Colorado State University Professor Lorann Stallones has been recognized for her outstanding contribution to agricultural health and safety research by the International Society for Agricultural Safety and Health.
“I would like to see more signs that say: ‘No farmers, no food,’” said Stallones who is in the Department of Psychology and also serves as the director of the Colorado Injury Control Research Center at CSU. “I view supporting farmers and farm workers as a central issue for public health. Many years ago, I was told that each farmer provided food and fiber for 130 people. That seems like a central thing that is missed when we talk about our food system as though it were not totally dependent on those boots on the ground workers.”
The Human Animal Interactions Research Coordinator at the One Health Institute at Colorado State University, Stallones received the ISASH Research Achievement Award in June for her ground-breaking work in injury prevention and global health research that has shaped the field in areas of suicide prevention and agricultural health and safety.
“It is an honor to be recognized by ISASH,” said Stallones. “The organization is dedicated to professional development of agricultural safety and health leaders and provides opportunities to share research and intervention programs and networking. I was particularly honored because two of the four people who nominated me for this award are former Ph.D. students, so I feel that their nomination reflects what I hope will be a lasting contribution to developing researchers who are committed to supporting the health and well-being of people who work in agriculture.”
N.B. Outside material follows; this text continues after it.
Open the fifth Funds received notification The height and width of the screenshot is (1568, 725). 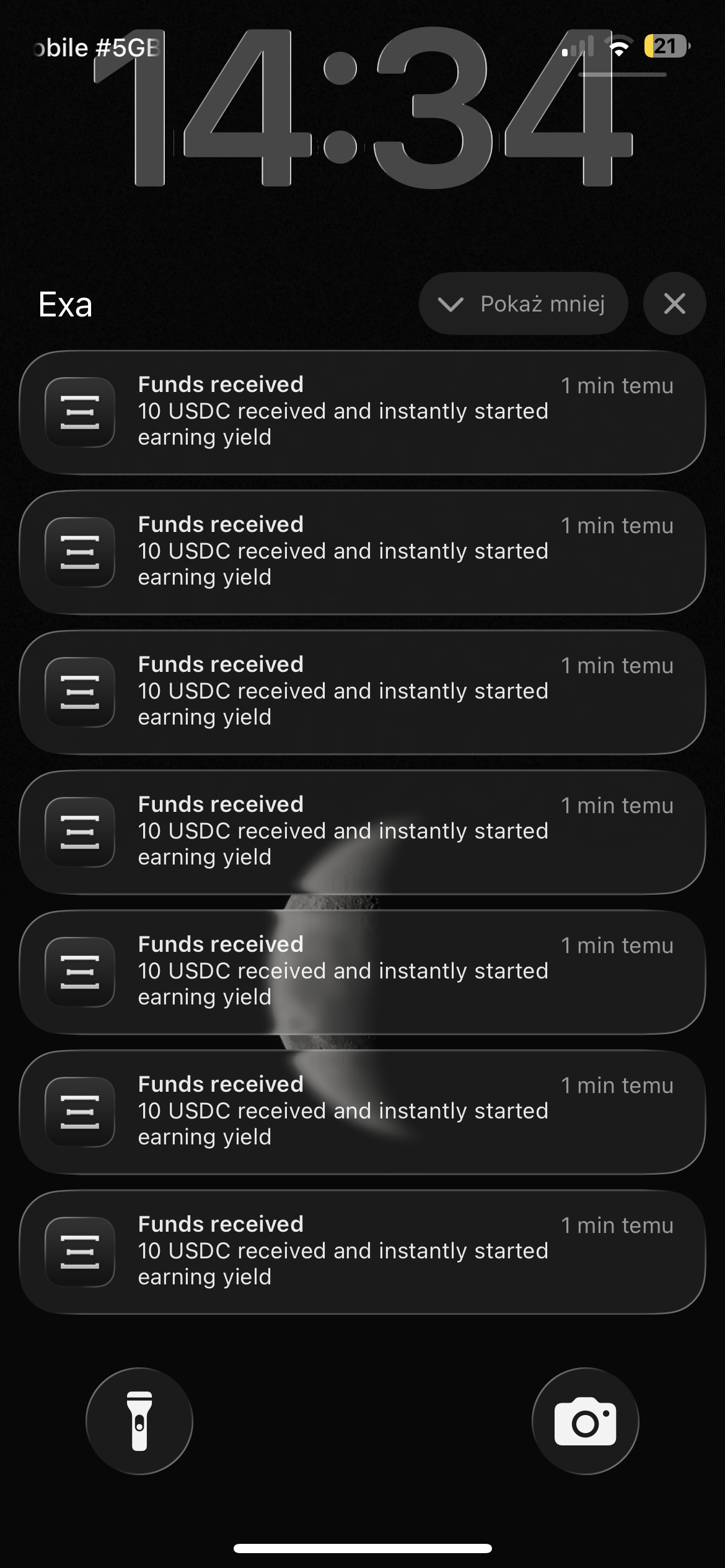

Stallones’ early work focused on agricultural injuries and contributed to the body of evidence that farmers and their families experienced unprecedented levels of both fatal and nonfatal injuries and illnesses due to the hazards encountered related to farm work. In response to this finding, Stallones collaborated with an extensive global network of researchers across multiple disciplines and countries to bring attention to the unique and previously under-researched environmental risks to agricultural workers including youth and migrant workers.
Her research investigated the possible explanations for the high suicide rates found among farmers in Kentucky, specifically the role of pesticides in the pathway leading to suicidal behavior.
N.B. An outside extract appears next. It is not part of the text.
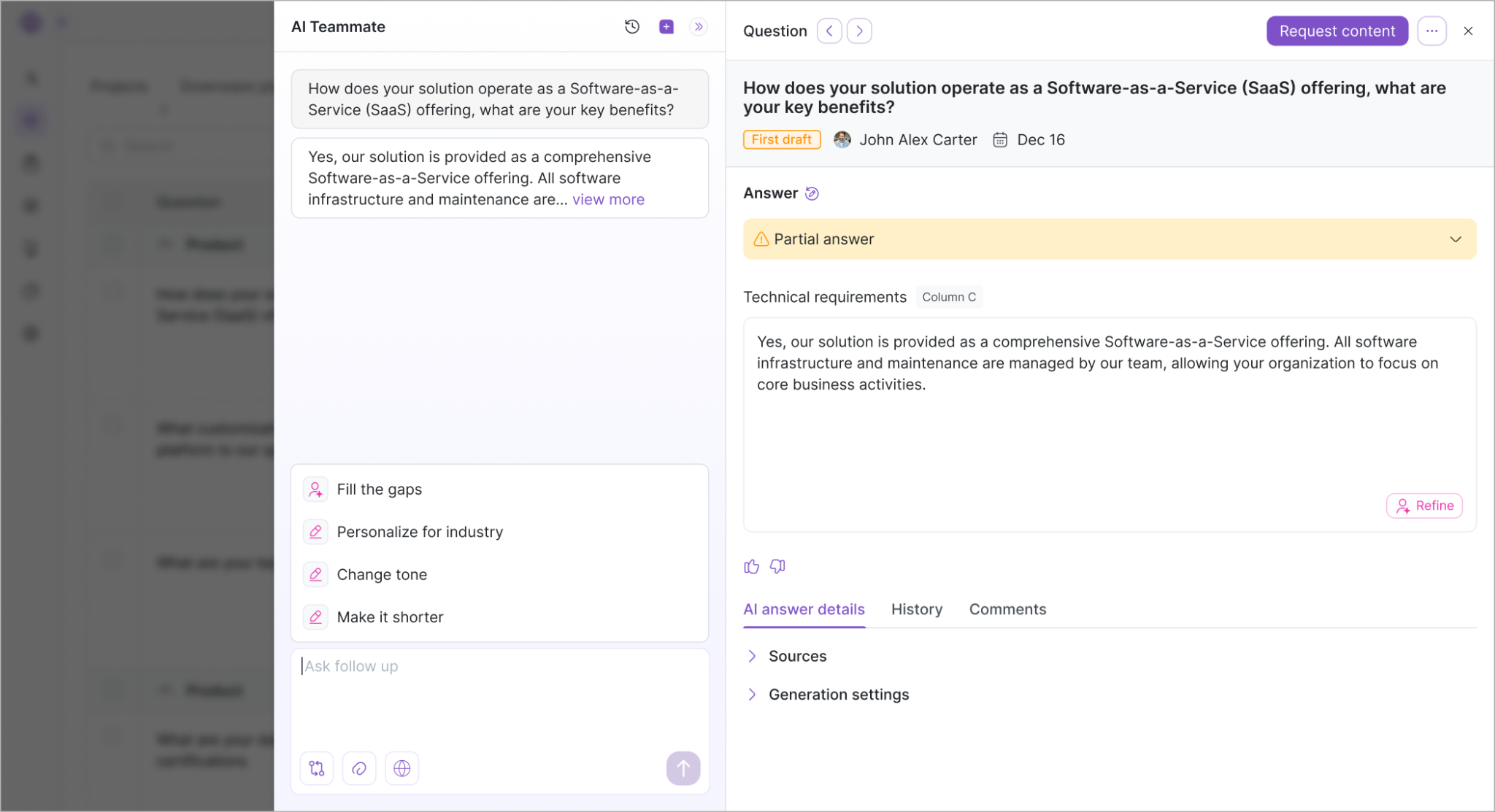Click the thumbs up feedback icon
Screen dimensions: 1495x812
coord(752,567)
“In one of the first studies I conducted in Kentucky, we found that about one-third of deaths related to injuries was due to suicide,” she explained. “That took me down a long search to better understand what might be contributing to that increased risk. One thing I have worked on for many years is linking the use of pesticides on farms to suicide, suicide attempts, and mental disorders. Our work has now been cited in multiple systematic reviews of the topic and I am pleased that the notion that exogenous chemical exposures can contribute to suicide risk is no longer viewed as farfetched.”
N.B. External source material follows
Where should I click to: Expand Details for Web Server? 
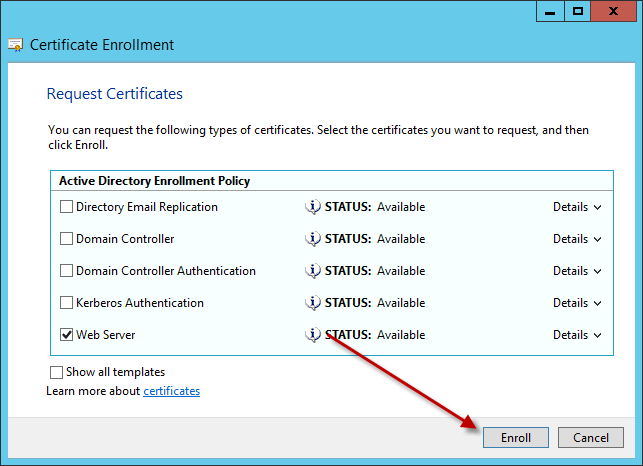(577, 335)
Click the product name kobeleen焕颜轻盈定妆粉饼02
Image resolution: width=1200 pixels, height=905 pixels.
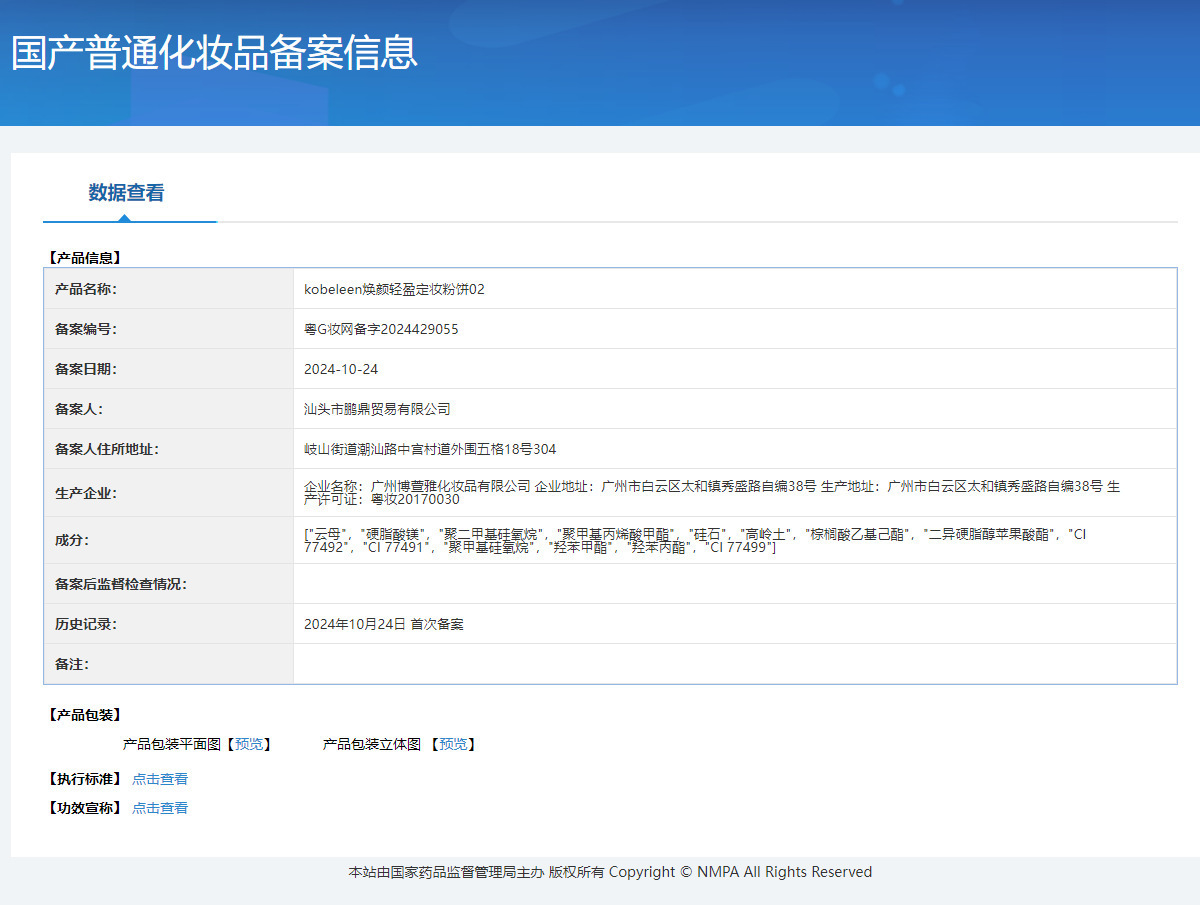(394, 289)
Stallones’ research has been included in over 190 peer-reviewed publications, numerous book chapters, and countless presentations at national and international conferences. She also launched and directed the CDC-funded Colorado Injury Control Research Center in 1998.
Through the Center, she continued to conduct her research and support other researchers as they addressed ways to reduce injuries. The Center had a specific focus on injury reduction within underserved and under-resourced communities, including agricultural communities.
When Stallones started her work studying health and safety among dairy farmers in upstate New York, there was very little money available to fund the research.
“Farmers were not recognized by the people working in occupational safety and health, perhaps because the assumption was that this was the role of the United States Department of Agriculture,” she said. “I was among a small group of researchers who partnered with our Extension colleagues to raise the importance of supporting farmers and farm workers. Now there is research and resources dedicated to keeping agricultural workers safe and healthy. That is groundbreaking.”
High Plains Intermountain Center for Agricultural Health and Safety
Stallones also serves as deputy director at High Plains Intermountain Center for Agricultural Health and Safety, which just celebrated its 30th anniversary with continuous funding from the National Institute for Occupational Safety and Health.
At HICAHS, Stallones ensures the continued support of regional innovative research that addresses injury and illness among agricultural workers as well as the effective dissemination of research findings to strengthen research-to-practice efforts in the field. “It is a rather remarkable accomplishment in my experience for a group to be so successful in receiving renewed funding every five years for 30 years,” she says.
For more information about HICAHS, visit vetmedbiosci.colostate.edu/hicahs.
International Society for Agricultural Safety and Health
ISASH is an organization dedicated to the professional development of agricultural safety and health professionals, providing national and international leadership in preventing agricultural injuries and illnesses in the agricultural community. ISASH provides opportunities for sharing information about research and intervention programs, improving professional skills and knowledge, networking, and other supportive activities.